A person at the end of life will probably have feelings about who they want to spend time with — or who they don’t want — so it is important to discuss in advance who will provide caregiving, along with who might provide occasional backup for regular caregivers. There are often community resources available as well, such as end-of-life doulas trained to care for the physical, emotional and spiritual needs of a dying person.
Online resources are available through such organizations as Compassion & Choices. The Conversation Project can provide guidance for patients and their loved ones about what to expect in the final days.
Perhaps the most critical resource available for those wanting to die at home is hospice care.
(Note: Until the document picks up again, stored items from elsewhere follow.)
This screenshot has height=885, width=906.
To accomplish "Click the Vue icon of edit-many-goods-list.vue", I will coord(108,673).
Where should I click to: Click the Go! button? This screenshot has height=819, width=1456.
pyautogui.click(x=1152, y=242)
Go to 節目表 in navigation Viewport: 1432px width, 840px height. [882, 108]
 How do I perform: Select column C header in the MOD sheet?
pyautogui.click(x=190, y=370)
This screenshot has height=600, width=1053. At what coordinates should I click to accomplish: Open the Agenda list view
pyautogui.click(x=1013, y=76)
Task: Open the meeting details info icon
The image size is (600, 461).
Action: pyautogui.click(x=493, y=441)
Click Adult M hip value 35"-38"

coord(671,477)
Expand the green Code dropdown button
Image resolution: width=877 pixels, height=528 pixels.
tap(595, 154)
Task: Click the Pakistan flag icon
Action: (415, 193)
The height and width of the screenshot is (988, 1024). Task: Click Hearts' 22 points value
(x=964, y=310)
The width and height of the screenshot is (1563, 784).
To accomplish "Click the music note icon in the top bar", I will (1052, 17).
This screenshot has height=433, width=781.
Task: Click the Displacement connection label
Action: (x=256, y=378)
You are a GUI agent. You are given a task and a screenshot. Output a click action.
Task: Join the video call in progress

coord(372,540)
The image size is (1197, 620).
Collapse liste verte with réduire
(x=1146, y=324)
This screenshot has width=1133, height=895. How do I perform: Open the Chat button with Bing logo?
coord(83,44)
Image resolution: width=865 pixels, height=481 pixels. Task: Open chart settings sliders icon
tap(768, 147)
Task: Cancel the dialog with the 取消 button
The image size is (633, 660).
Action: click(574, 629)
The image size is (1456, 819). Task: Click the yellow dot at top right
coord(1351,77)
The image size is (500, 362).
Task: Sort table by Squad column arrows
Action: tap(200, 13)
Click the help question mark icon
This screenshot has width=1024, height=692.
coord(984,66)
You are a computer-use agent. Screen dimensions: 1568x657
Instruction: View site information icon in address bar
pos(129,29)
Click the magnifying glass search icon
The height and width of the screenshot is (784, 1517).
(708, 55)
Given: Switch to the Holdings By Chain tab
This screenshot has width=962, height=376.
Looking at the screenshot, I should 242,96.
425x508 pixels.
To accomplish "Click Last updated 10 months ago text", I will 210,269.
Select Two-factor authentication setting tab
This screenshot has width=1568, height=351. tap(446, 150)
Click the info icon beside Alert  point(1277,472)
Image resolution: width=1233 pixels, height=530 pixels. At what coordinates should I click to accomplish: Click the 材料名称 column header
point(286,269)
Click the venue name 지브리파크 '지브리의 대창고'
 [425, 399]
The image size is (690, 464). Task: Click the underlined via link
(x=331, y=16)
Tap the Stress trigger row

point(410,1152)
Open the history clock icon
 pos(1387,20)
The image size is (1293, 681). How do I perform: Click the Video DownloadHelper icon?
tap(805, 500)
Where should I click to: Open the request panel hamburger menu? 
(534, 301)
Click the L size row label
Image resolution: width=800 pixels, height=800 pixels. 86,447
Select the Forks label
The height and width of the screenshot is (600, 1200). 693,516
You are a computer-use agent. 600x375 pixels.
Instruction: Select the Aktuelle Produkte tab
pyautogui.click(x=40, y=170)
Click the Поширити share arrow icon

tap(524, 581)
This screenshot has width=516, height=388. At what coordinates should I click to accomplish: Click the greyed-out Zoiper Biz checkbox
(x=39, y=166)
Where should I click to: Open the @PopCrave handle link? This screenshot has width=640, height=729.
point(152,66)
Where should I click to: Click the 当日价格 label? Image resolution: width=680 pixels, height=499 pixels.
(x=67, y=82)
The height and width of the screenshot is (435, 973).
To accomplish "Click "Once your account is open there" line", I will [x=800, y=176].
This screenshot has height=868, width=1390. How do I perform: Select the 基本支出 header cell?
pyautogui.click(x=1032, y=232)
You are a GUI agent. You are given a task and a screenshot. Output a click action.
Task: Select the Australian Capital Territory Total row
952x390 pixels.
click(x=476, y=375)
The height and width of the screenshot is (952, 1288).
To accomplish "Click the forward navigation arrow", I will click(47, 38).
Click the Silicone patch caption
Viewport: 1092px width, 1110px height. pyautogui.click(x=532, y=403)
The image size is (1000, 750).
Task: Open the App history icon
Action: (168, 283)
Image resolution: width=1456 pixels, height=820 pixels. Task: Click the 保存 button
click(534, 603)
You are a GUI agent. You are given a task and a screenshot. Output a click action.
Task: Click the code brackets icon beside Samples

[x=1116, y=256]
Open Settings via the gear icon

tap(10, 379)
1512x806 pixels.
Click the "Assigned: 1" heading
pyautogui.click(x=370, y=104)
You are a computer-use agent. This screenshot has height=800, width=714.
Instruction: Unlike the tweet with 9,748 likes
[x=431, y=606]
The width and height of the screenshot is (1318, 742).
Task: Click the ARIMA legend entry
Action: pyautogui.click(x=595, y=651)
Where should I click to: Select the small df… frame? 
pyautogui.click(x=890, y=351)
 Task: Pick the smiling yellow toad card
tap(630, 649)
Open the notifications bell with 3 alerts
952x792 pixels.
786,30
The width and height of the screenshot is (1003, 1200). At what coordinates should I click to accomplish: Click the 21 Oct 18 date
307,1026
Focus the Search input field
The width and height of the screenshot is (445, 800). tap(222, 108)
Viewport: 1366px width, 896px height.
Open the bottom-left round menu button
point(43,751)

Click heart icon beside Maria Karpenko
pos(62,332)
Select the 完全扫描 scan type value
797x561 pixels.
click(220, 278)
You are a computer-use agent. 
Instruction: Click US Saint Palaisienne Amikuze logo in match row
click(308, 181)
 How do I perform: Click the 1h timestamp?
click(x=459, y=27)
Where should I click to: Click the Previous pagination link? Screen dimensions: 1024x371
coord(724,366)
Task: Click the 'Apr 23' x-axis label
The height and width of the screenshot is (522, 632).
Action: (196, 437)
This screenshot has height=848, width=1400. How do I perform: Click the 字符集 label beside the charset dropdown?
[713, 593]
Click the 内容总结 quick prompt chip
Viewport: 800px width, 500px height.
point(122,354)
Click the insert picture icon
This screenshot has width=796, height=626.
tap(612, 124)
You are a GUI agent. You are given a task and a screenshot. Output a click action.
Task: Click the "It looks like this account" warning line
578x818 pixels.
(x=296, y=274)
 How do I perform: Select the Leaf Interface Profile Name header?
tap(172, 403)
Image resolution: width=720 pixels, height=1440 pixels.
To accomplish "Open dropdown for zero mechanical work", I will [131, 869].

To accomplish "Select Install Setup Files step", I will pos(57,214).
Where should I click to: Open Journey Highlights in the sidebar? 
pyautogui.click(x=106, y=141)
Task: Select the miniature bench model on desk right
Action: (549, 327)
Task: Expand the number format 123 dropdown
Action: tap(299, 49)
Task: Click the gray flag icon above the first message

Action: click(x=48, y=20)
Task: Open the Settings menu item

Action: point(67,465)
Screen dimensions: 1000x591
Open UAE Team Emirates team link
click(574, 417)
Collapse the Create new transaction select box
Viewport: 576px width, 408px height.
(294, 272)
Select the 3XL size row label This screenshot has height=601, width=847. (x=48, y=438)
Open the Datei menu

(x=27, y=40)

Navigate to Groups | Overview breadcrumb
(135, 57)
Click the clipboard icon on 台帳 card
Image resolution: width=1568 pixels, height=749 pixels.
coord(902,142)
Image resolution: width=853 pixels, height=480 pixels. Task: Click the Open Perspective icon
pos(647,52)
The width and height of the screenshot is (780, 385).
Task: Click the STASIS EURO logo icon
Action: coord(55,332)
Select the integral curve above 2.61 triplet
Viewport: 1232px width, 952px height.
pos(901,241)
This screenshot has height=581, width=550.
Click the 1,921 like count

Hospice is covered by Medicare (and most other insurance) for patients with an expected life expectancy of less than six months. It is designed to help caregivers take care of a dying loved one at home with 24-hour call-in numbers to answer urgent questions, visits from hospice nurses, social workers and other staff. But home hospice does not provide full hands-on service, and caregivers still carry the bulk of the responsibility.
Hospice is the primary reason more Americans are able to die at home today. Yet, only half of Americans who die receive hospice help. One reason may be that some people don’t ask for it because they think it is sending a depressing message to their ailing loved one or admitting what they may not want to acknowledge — that the person is in their last days.
With advances in public health, medicine and longevity, people now live longer with disabilities. Death is not just the terminal event in our mortal lives, but the final word of a story that can often take years to unfold. But for many, fulfilling a loved one’s wish to die at home provides a fitting and natural end to the story of that person’s life.